— begin Text shown —
EX-10.1 2 ex101x041618x8k.htm EXHIBIT 10.1 Exhibit


Exhibit 10.1

SETTLEMENT AGREEMENT AND MUTUAL RELEASE
This Settlement Agreement and Mutual Release (the "Agreement") is entered into by and between Wynn Resorts, Limited ("Wynn Resorts"), Stephen A. Wynn, Elaine P. Wynn and Kimmarie Sinatra (the "Parties"). Wynn Resorts, Stephen A. Wynn and Kimmarie Sinatra are hereinafter collectively referred to as “the Wynn Parties” and Stephen A. Wynn, Elaine P. Wynn and Kimmarie Sinatra are hereinafter collectively referred to as “the Individuals”. In consideration of the mutual covenants and agreements of the Parties, and other good and valuable consideration, the receipt of which is hereby acknowledged, the Parties, intending to be legally bound, agree as follows:
1.    BACKGROUND
1.1    Wynn Resorts commenced the action styled Wynn Resorts, Limited v. Kazuo Okada, et al., Case No. A-12-656710-B, in the Eighth Judicial District Court, Clark County, Nevada, asserting various claims against Kazuo Okada, Universal Entertainment Corp. ("Universal") and Aruze USA, Inc. ("Aruze") (collectively, the "Universal Parties"), including requesting declaratory relief as to the propriety of Wynn Resorts’ redemption of shares of its stock held by Aruze as of February 18, 2012.
— end Text shown —
— begin Data section —
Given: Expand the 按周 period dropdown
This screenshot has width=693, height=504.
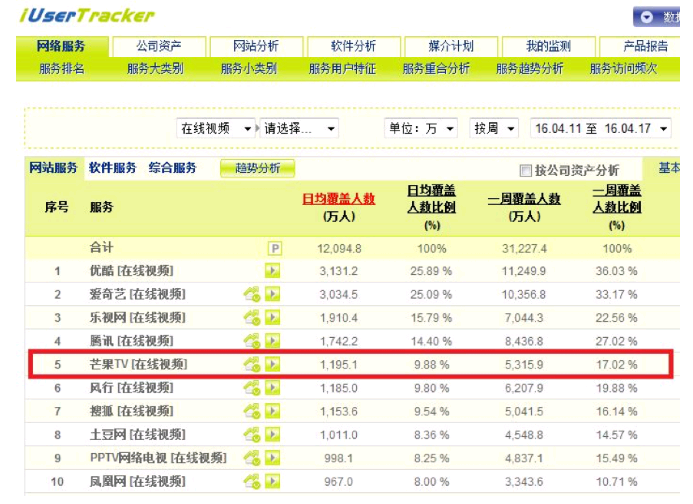Looking at the screenshot, I should pos(495,129).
— end Data section —
Requirements:
**a)** Translate this sentence from the settlement agreement into Spanish: "Wynn Resorts, Stephen A. Wynn and Kimmarie Sinatra are hereinafter collectively referred to as “the Wynn Parties” and Stephen A. Wynn, Elaine P. Wynn and Kimmarie Sinatra are hereinafter collectively referred to as “the Individuals”."
**b)** Continue the Wynn settlement agreement from the end of its section 1.1.

Written answers:
**a)** Wynn Resorts, Stephen A. Wynn y Kimmarie Sinatra se denominarán en adelante, de forma conjunta, «las Partes Wynn», y Stephen A. Wynn, Elaine P. Wynn y Kimmarie Sinatra se denominarán en adelante, de forma conjunta, «los Individuos».

**b)**
1.2    In response, the Universal Parties filed various counterclaims against Wynn Resorts and directors of Wynn Resorts who participated in the redemption, including Elaine P. Wynn.
1.3    Elaine P. Wynn filed crossclaims against Wynn Resorts, Stephen A. Wynn, and Kimmarie Sinatra, in which she alleged, inter alia, that the Amended and Restated Stockholders Agreement dated January 6, 2010 (the "Stockholders Agreement") entered into by Elaine P. Wynn, Stephen A. Wynn, and Aruze was invalid and/or unenforceable; that Stephen A. Wynn breached the Stockholders Agreement; that Stephen A. Wynn breached an implied covenant of good faith and fair dealing in the Stockholders Agreement; and that Wynn Resorts and Kimmarie Sinatra intentionally interfered with Stephen A. Wynn’s performance of the Stockholders Agreement ("the Elaine Wynn Claims").
1.4    On September 7, 2017, Kimmarie Sinatra filed a counterclaim and crossclaim against Elaine P. Wynn alleging abuse of process.
1.5    On March 14, 2018, Stephen A. Wynn and Elaine P. Wynn entered into a Stipulation, and the Eighth Judicial District Court entered an Order dismissing with prejudice Claims 1-5, 7 and 10 contained in Elaine P. Wynn’s Sixth Amended Counterclaim and Crossclaim on grounds of mootness, because Stephen A. Wynn agreed that the Stockholders Agreement was invalid and unenforceable.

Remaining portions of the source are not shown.